Your objective - Pick out every line of the records that contains the string "Task", matching capitalization exactly, and copy those lines.

Records provided -
--------

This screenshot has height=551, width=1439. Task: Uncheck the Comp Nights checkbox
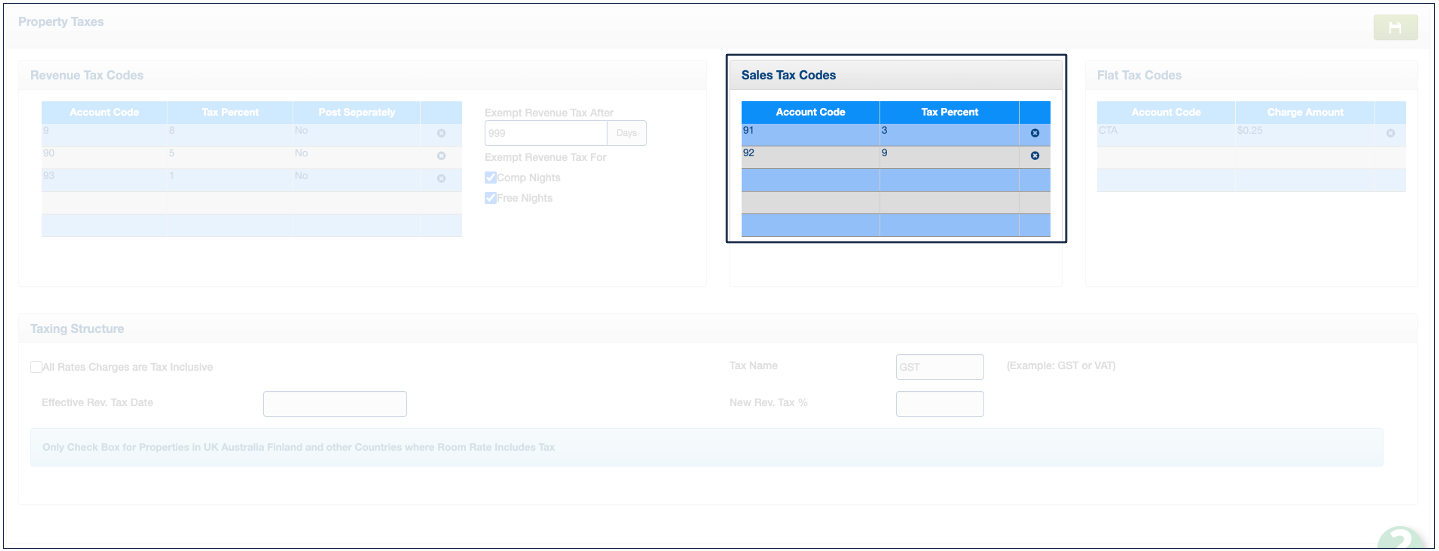click(491, 178)
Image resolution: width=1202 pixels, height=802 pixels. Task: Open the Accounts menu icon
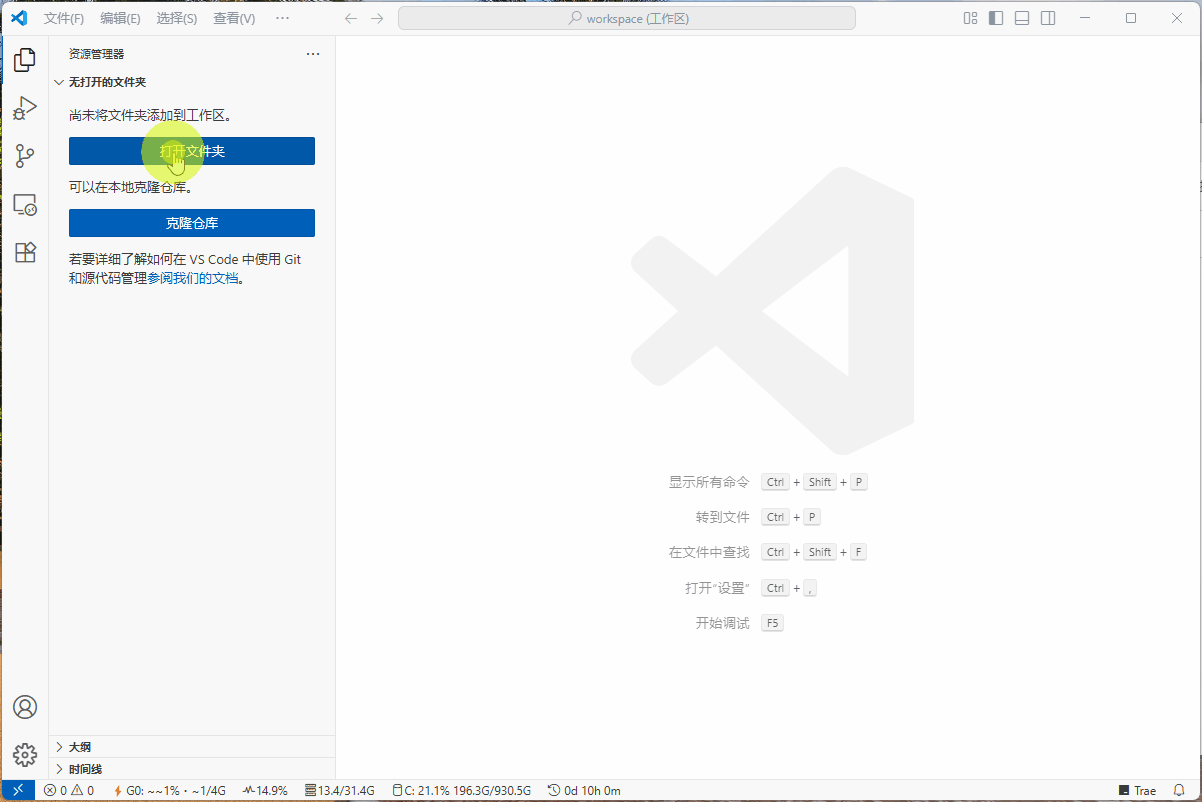25,707
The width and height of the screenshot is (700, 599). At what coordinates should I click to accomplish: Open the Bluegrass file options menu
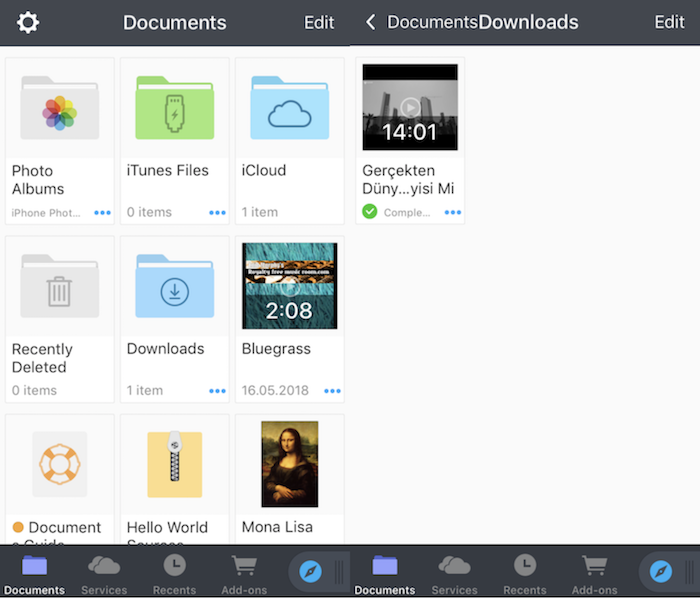332,391
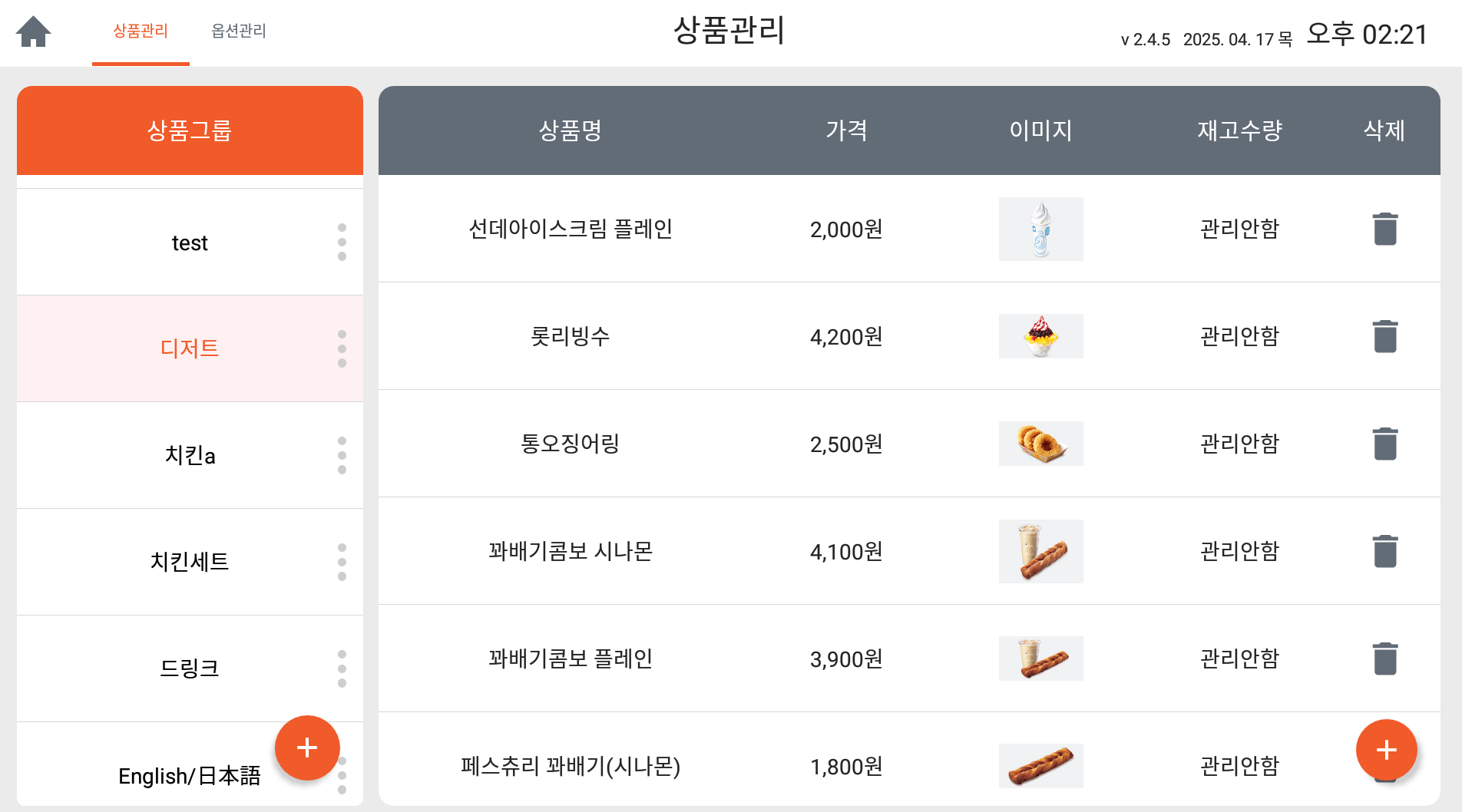Viewport: 1462px width, 812px height.
Task: Delete 꽈배기콤보 플레인 using trash icon
Action: coord(1385,659)
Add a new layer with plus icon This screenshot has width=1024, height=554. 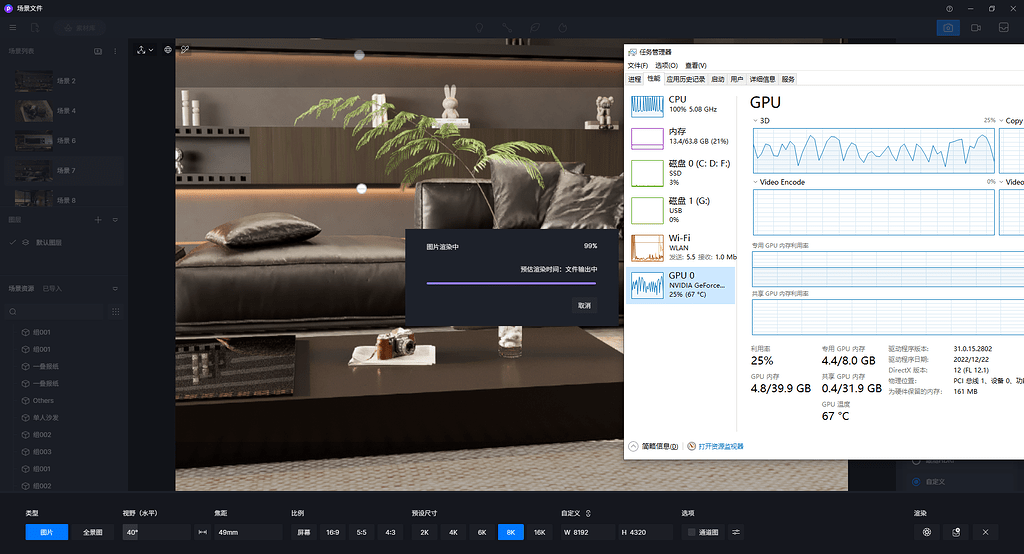pyautogui.click(x=98, y=219)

--------

Reply -
This screenshot has height=551, width=1439. Task: Uncheck the Comp Nights checkbox
Image resolution: width=1202 pixels, height=802 pixels. Task: Open the Accounts menu icon
Task: Delete 꽈배기콤보 플레인 using trash icon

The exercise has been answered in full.